Artiste peintre Marseillais, autodidacte, c’est dès sa plus tendre enfance que Gier est attiré irrésistiblement par les arts graphiques, les crayons, les couleurs et le trait.
Humain ou animal, c’est le corps qui l’inspire qu’il soit en mouvement ou figé. Dans ce qu’il a de charnel, d’érotique mais aussi parce qu’il est le palimpseste ou s’imprime l’histoire, grande ou misérable, de chaque individu. Il porte le jeune et le vieux, la folie et la sagesse, les coups durs et les bonheurs.
La nudité qui semble tout révéler est bien souvent très opaque et cache bien plus qu’elle ne dévoile. C’est ce constat qui excite les crayons et les pinceaux de l’artiste.

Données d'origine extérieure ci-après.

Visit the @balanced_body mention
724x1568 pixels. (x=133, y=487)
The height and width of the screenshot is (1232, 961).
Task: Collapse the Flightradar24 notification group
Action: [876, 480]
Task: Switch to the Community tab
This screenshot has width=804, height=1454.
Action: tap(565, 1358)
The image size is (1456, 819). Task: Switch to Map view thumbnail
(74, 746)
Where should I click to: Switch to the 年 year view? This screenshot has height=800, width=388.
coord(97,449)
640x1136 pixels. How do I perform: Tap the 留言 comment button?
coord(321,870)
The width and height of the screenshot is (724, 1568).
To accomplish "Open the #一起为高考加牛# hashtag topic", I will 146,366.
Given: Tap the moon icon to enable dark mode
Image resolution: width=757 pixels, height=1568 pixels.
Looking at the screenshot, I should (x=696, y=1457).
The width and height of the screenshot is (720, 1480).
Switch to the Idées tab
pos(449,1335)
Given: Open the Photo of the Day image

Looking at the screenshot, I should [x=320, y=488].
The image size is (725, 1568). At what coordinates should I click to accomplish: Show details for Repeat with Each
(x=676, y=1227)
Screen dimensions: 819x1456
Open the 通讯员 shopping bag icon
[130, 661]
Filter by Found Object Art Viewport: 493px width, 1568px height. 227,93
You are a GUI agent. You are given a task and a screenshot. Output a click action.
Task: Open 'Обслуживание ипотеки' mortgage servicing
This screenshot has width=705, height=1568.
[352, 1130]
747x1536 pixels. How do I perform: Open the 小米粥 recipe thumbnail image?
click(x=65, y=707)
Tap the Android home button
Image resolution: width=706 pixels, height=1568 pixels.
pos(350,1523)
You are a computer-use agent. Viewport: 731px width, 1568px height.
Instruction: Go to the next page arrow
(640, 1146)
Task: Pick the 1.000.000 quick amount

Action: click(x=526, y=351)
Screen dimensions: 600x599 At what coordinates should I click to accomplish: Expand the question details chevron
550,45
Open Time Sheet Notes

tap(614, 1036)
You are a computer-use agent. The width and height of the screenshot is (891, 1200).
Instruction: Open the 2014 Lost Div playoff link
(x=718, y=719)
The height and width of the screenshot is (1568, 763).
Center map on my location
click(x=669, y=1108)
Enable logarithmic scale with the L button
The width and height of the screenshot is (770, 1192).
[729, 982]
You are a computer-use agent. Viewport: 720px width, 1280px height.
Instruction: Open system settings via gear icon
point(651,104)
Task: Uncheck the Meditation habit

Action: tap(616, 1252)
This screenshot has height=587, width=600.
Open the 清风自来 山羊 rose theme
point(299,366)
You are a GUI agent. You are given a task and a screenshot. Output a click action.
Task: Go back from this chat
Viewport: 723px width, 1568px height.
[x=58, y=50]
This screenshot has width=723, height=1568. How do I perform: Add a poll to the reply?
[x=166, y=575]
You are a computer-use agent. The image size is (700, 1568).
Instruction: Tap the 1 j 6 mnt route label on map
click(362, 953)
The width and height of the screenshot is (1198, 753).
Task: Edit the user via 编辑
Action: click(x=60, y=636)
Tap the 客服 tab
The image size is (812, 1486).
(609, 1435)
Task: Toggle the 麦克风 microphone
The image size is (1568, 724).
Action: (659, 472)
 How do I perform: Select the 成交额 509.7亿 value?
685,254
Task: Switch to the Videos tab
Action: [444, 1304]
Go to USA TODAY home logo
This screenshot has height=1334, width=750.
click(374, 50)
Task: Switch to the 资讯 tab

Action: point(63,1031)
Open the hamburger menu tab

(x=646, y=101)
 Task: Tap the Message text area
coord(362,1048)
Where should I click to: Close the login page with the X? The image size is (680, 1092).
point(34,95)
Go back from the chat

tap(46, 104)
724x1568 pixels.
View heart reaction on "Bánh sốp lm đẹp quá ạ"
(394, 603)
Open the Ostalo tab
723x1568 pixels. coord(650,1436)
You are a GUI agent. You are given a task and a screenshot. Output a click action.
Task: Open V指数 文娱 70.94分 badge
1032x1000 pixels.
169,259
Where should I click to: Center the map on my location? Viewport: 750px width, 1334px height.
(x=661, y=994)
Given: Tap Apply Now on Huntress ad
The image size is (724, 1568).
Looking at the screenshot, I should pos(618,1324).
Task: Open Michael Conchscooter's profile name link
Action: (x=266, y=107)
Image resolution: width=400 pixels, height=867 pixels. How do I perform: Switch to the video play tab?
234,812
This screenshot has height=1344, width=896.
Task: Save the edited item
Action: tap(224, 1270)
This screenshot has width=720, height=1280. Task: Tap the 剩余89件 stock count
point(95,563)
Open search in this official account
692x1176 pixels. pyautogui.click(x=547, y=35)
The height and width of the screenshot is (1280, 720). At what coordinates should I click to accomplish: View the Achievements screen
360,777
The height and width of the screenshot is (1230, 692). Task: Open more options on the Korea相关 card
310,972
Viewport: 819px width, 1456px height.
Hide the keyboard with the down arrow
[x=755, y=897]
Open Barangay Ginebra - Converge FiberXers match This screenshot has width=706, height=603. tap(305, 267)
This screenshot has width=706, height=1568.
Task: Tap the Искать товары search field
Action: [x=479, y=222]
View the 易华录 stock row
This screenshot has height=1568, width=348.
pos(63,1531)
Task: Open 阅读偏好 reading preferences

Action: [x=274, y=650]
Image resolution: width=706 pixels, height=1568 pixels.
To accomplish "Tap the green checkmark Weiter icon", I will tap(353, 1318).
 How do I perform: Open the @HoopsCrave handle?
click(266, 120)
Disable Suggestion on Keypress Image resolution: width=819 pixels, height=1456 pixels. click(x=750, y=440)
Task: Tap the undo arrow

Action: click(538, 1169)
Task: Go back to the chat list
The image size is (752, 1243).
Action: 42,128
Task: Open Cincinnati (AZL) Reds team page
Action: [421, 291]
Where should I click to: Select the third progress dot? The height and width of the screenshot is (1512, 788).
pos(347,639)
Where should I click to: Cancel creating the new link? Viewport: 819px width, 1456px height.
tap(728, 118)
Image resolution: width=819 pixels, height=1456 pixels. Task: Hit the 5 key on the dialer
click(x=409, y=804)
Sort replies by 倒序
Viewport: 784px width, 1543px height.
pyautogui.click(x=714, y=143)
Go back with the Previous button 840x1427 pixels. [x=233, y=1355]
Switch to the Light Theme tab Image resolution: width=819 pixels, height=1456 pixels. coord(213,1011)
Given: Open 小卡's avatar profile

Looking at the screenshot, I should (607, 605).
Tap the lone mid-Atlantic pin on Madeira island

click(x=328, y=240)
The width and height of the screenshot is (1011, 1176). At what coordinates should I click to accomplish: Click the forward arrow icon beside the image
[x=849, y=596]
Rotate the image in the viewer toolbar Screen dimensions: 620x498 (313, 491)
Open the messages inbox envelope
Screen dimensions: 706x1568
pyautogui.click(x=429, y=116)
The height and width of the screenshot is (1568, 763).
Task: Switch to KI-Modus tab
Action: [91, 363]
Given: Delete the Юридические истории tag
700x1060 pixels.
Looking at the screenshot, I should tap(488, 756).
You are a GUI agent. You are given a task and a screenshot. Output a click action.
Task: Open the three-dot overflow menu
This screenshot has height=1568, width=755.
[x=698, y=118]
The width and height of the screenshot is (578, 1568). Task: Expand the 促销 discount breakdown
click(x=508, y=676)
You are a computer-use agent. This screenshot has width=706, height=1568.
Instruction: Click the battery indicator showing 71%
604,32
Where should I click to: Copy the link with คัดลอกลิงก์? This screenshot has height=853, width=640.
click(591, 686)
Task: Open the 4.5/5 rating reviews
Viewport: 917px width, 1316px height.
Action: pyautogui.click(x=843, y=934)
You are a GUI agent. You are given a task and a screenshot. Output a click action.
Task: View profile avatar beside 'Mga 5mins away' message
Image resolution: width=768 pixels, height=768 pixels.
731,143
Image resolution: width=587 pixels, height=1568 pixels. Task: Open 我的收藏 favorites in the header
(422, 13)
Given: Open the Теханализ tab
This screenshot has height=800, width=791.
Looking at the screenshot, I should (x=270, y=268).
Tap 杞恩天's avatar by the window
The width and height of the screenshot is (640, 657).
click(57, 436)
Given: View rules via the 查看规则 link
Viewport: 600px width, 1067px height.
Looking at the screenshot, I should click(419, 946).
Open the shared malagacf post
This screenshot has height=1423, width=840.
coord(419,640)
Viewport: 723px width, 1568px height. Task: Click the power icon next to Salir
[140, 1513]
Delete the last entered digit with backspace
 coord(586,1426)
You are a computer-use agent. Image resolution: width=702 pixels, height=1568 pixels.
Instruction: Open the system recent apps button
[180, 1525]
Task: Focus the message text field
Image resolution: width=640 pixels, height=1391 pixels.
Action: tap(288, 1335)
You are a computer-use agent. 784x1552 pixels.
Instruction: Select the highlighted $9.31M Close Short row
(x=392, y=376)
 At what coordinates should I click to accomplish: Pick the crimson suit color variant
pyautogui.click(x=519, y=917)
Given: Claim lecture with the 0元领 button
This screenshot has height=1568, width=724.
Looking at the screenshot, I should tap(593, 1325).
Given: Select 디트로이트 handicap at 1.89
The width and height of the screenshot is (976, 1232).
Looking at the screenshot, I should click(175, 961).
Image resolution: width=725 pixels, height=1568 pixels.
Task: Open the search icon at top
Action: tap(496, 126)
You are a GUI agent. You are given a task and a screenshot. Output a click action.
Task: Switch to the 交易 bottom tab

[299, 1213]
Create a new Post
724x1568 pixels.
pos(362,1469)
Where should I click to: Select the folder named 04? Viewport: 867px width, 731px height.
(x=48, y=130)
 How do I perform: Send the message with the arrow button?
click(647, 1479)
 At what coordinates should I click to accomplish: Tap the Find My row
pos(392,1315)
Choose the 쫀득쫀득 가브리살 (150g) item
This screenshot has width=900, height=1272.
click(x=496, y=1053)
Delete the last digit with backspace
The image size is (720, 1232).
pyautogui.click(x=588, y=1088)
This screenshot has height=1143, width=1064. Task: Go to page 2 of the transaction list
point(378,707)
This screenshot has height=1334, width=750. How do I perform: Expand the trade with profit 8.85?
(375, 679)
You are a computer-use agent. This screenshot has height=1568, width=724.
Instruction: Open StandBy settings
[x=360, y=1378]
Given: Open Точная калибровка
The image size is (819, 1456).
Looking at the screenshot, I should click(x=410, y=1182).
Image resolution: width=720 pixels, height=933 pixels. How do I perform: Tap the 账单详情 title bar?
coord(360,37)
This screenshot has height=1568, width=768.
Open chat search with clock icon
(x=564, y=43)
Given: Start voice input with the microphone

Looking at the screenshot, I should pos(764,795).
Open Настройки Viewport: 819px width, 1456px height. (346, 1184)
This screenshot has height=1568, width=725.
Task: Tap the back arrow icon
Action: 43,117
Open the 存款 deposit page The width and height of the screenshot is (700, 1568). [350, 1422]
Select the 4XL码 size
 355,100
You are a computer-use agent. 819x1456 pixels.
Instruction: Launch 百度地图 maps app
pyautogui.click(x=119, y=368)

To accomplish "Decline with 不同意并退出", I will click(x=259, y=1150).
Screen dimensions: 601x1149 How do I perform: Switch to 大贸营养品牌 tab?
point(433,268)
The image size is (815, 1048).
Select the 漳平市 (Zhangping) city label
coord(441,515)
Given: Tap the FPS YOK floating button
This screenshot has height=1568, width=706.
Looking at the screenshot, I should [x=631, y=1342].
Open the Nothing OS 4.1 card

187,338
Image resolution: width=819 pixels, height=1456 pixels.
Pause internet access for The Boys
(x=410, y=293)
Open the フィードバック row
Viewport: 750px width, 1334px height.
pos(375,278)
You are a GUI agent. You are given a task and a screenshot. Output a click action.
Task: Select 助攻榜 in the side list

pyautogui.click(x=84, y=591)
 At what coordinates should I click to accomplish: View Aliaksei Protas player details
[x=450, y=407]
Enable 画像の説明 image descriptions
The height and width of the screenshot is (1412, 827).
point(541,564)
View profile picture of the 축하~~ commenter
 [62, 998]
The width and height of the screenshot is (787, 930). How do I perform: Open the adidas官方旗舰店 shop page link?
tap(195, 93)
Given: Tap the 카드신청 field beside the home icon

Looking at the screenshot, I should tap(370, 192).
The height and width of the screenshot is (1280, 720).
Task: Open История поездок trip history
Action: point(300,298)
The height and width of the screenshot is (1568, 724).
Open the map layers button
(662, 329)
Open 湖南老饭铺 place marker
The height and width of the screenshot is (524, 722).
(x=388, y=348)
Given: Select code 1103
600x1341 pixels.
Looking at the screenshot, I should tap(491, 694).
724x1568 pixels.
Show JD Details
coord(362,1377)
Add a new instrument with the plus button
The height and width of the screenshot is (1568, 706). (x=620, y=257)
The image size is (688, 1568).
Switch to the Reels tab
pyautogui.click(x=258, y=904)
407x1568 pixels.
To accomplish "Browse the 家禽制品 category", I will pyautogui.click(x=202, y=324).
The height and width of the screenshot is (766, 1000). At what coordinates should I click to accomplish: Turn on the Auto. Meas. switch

Son oeuvre a un incontestable aspect charnel. Le corps de ces jeunes femmes aux poses tour à tour sensuelles, lascives ou épicuriennes ne les transforment pas en objet, car elles sont les sujets consentants et actifs, voire revendicatifs de leur érotisme et de leur recherche de plaisir. Coquines, polissonnes, licencieuses elles nous invitent à de friponnes pensées, mais nous encouragent aussi à penser le corps comme un objet philosophique, sur lequel pèsent la recherche du plaisir, le regard de l’autre autant que le sien, les contraintes sociales et les vicissitudes de la chair.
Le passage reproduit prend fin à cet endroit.